Cihatçılar, dün sabah Hama'nın güneyi ve Humus'un kuzeyinde büyük çapta bir saldırı başlattı. Al Masdar News'ün haberine göre Suriye ordusunun köyden çekilmesiyle cihatçılar çoğunluğu Alevi olan köye girdi.
Al Masdar News ilk haberinde, onlarca Ulusal Savunma Güçleri üyesinin öldürüldüğünü, çoğu kadın ve çocuk yaklaşık 100 sivilin kaçırıldığını belirtti.
Daha sonra geçilen haberde ise 120'ye yakın kişinin katledildiği ve kaçırıldığı belirtildi. Köyde öldürülmeyenlerin Rastan beldesine nakledildiği ifade edildi.
Köy, cihatçıların eline düşmesinin ardından Suriye uçakları tarafından bombalandı.
SURİYE BAŞBAKANI: TÜM DÜNYAYA KARŞI İŞLENMİŞ BİR SUÇ
El Menar'ın haberine göre Suriye Başbakanı Vail Nadir Halki, katliamı "Tüm dünyaya karşı işlenmiş iğrenç bir suç" olarak tanımladı. Halki, uluslararası toplumun Suriye'de terörizmle mücadele için gerekli adımları atması gerektiğini söyledi. Halki, "Teröristleri destekleyen Türkiye, Katar ve Suudi Arabistan engellenmeli" dedi.
AHRAR, BATI'YA GÖRE ILIMLI
El Kaide’nin Suriye kolu olan el Nusra, ateşkes kararlarının ve Cenevre görüşmelerinin dışında tutulurken bir diğer cihatçı örgüt Ahrar’uş Şam, Batılı ve Türkiye gibi ülkeler tarafından “Suriye muhalefeti” olarak nitelendiriliyor. AKP Hükümeti’nin Ahrar’uş Şam’ı desteklediği de sık sık gündeme gelmişti.
Son dönemde Nusra'nın da ABD desteği alabilmesi için el Kaide'den ayrılması gündeme geldi.
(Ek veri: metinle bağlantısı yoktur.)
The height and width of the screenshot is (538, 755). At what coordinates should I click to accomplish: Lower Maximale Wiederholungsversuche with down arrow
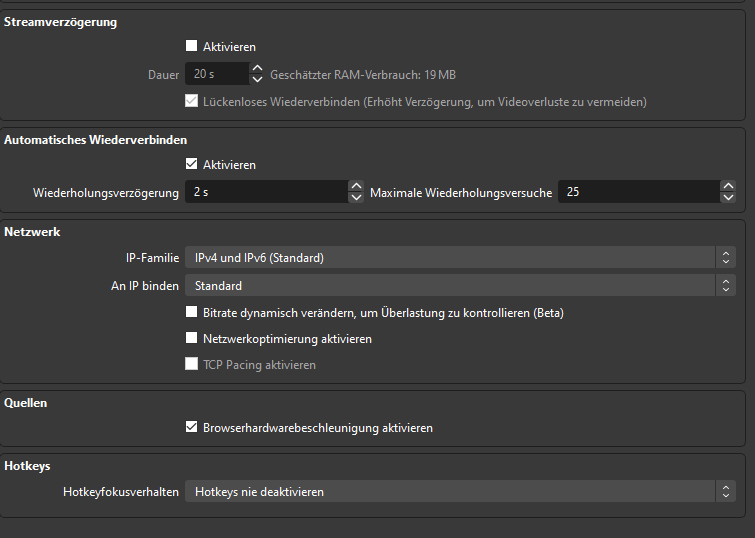727,198
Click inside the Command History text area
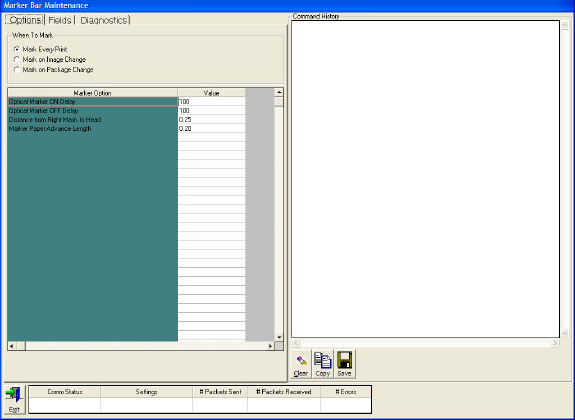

RUSYA’DAN AB’YE ‘GÜVENLİ BÖLGE’ UYARISI
Öte yandan Rusya, Avrupa Birliği’nden Türkiye’nin sığınmacıların Suriye topraklarında barındırılması için gündeme getirdiği “güvenlikli bölge” önerisine destek “vermemesi” çağrısında bulundu. Alman Die Welt gazetesine konuşan Rus Büyükelçi Wladimir Tschischow, “Buraların İslamcı militanların sığındığı ve buradan silahlanarak yeniden savaş bölgelerine gideceği bölgeler olma ihtimali söz konusu. Bu Suriye’de kan gölünün daha uzun süre devam etmesine yol açar” dedi.